→ Texte proposé:
C’est le Conseil Privé de la reine (Privy Council), soit la plus haute autorité du système judiciaire mauricien qui décidera, finalement, du sort du Premier ministre actuel, Pravind Jugnauth, dans l’affaire MedPoint. Le chef juge, Keshoe Parsad Matadeen, et le juge Asraf Caunhye en ont ainsi décidé, jeudi dernier, en accédant à la demande du Directeur des poursuites publiques (DPP) pour que leur propre jugement, qui a acquitté Pravind Jugnauth, soit examiné par les Law Lords siégeant à Londres.
En attendant l’institution à Maurice d’une Cour d’appel — une instance juridictionnellement totalement séparée de la Cour suprême longtemps annoncée, mais jamais concrétisée après 50 ans d’indépendance — comme c’est autorisé par le système judiciaire locale, ce sont donc les mêmes juges qui, le 25 mai de l’année dernière, avaient renversé le jugement de la Cour intermédiaire condamnant Pravind Jugnauth à une peine d’une année de prison, reconvertie en travaux communautaires, qui ont décidé de le soumettre à une nouvelle épreuve. Et, forcément, ce sera la décision des juges elle-même que les Laws Lords devront passer sous à la loupe.
Pravind Jugnauth, rappelons-le, avait été trouvé coupable en première instance par les magistrats Ramsoondar et Neerooa pour conflit d’intérêts. Selon les magistrats, en tant que ministre des Finances en poste en 2011, il a favorisé l’achat par l’Etat de la clinique MedPoint qui appartenait à son beau-frère, le Dr Kishan Malhotra, et à sa soeur, Shalinee Malhotra. Toutefois, en appel, il fut disculpé par les deux juges ayant eu une lecture différente des magistrats de la section 13 (2) et (3) de la loi anticorruption (POCA).

→ Données fournies:
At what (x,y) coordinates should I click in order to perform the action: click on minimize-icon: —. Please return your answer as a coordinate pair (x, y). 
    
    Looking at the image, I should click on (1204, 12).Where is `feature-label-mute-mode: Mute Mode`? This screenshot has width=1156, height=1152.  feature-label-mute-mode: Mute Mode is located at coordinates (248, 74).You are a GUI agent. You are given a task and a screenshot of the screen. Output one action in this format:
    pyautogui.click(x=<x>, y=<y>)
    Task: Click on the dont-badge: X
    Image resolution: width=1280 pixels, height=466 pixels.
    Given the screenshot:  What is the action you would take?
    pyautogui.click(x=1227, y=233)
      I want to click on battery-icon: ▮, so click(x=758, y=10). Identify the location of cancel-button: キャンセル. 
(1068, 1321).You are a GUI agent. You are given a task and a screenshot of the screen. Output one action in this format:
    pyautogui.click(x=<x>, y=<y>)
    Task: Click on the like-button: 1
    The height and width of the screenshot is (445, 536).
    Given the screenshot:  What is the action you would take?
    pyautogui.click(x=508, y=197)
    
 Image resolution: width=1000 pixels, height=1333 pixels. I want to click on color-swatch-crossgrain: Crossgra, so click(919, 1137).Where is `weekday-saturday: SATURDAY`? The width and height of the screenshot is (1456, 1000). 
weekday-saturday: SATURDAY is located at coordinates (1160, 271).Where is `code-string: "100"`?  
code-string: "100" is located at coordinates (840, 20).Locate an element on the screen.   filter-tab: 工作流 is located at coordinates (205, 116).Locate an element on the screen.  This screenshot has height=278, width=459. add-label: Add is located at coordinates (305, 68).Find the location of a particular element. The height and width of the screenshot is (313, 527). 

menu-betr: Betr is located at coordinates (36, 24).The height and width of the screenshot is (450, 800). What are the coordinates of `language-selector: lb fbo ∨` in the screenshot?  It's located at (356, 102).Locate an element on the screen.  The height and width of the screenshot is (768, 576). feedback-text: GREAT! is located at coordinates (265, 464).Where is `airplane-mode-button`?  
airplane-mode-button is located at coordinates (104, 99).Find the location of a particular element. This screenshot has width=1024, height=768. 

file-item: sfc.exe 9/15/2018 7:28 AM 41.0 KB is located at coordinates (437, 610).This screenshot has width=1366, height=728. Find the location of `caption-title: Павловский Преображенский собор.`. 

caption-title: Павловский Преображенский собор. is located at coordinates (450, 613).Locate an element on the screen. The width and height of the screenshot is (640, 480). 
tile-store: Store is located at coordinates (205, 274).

→ Consignes de l'exercice:
A – Relevez toutes les personnes nommées dans l'article sur l'affaire MedPoint.
B – Modifiez, s'il vous plaît, le passage de l'article sur l'affaire MedPoint qui va de « En attendant l’institution » à « à la loupe. » : remplacez « Cour suprême » par « Haute Cour ».
C – D'après l'article sur l'affaire MedPoint, à quelle peine la Cour intermédiaire avait-elle condamné Pravind Jugnauth ?
La liste ne sert à rien dans cet exercice.

→ Corrigé de l'exercice:
A – Pravind Jugnauth, Keshoe Parsad Matadeen, Asraf Caunhye, Ramsoondar, Neerooa, Kishan Malhotra, Shalinee Malhotra

B –
En attendant l’institution à Maurice d’une Cour d’appel — une instance juridictionnellement totalement séparée de la Haute Cour longtemps annoncée, mais jamais concrétisée après 50 ans d’indépendance — comme c’est autorisé par le système judiciaire locale, ce sont donc les mêmes juges qui, le 25 mai de l’année dernière, avaient renversé le jugement de la Cour intermédiaire condamnant Pravind Jugnauth à une peine d’une année de prison, reconvertie en travaux communautaires, qui ont décidé de le soumettre à une nouvelle épreuve. Et, forcément, ce sera la décision des juges elle-même que les Laws Lords devront passer sous à la loupe.

C – À une année de prison, reconvertie en travaux communautaires.